|Title||Litter decomposition in the desert|
|Publication Type||Journal Article|
|Year of Publication||1981|
|Authors||Santos PF, Whitford WG|
|Keywords||article, articles, enchytraeids, fungi, fungicide, Benomyl, fungicide, Dexon, insecticide, insecticide, Chlordane, invertebrate,enchytraids, journal, journals, Larrea, litter decomposition, litter decomposition,microarthropods, microarthropod, litter decomposition, mite, mite, tydeid, nematode, predation, microarthropods, psocoptera, soil microarthropods, termite, litter decomposition|
Since significant quantities of plant litter are buried by wind and water in this desert, we designed studies to address the following questions: What are the relative contributions of bacteria, fungi, and microarthropods to litter decomposition?
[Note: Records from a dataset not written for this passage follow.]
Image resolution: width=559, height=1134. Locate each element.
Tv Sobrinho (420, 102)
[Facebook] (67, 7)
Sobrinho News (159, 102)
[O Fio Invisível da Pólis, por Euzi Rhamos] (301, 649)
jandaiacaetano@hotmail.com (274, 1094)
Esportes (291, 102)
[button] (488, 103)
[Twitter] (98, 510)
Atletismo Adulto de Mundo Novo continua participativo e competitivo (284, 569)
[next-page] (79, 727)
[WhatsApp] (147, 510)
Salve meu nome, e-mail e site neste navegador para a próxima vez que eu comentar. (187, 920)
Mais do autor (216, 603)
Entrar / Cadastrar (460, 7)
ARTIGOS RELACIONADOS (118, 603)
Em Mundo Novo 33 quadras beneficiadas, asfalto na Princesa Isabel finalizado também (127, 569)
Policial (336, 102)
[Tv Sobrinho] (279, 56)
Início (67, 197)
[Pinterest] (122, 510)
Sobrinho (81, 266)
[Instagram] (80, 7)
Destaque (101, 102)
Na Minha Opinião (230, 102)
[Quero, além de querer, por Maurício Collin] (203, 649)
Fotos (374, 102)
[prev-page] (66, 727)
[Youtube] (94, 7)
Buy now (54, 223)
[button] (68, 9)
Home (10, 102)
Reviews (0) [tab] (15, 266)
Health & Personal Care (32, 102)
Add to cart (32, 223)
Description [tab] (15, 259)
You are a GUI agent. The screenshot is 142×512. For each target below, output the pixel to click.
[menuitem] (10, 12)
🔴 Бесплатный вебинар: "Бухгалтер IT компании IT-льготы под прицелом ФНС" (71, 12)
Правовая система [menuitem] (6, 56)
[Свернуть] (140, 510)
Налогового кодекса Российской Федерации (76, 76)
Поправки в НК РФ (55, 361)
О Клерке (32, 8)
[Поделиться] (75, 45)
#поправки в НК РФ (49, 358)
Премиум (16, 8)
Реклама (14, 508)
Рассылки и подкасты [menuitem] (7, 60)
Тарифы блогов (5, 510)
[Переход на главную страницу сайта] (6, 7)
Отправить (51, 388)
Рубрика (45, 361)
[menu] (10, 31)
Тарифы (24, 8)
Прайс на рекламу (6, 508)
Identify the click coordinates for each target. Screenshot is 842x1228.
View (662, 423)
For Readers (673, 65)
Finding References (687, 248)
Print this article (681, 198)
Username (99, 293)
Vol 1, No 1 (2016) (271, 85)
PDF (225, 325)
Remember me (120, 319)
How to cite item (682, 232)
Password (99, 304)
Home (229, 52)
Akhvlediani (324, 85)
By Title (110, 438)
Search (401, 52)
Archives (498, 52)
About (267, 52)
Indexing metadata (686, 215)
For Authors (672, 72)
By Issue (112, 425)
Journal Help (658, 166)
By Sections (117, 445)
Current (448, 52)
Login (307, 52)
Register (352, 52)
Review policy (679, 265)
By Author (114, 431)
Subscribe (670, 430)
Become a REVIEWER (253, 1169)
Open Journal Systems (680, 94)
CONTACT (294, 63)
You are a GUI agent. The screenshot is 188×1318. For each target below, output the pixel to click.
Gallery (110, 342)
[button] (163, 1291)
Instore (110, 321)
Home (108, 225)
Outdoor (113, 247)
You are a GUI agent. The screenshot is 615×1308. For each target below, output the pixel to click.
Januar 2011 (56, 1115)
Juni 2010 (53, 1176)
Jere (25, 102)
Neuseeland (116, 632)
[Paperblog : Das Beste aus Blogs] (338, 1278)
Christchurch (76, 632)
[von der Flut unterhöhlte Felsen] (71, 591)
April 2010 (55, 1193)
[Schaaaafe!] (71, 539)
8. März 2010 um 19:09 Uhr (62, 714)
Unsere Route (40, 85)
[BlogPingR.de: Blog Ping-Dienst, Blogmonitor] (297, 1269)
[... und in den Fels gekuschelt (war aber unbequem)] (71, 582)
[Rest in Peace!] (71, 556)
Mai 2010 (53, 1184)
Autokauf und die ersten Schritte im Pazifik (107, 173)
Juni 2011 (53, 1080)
Is there a pattern of microarthropods succession related to the stage of litter decomposition? What are the differences in buried and surface litter decomposition? The initial stages of buried litter decomposition appears to be via bacteria, which are grazed upon by nematodes. Removal of the nematode predator apparently allowed nematodes to overgraze the bacteria, reducing their population size and reducing decomposition. Without predators, grazers appear to be detrimental to decomposition, as has been suggested by Hanlon and Anderson (1979). Thus, in desert ecosystems, microarthropods affect litter decomposition by a heretofore undescribed mode: preying on free-living nematodes.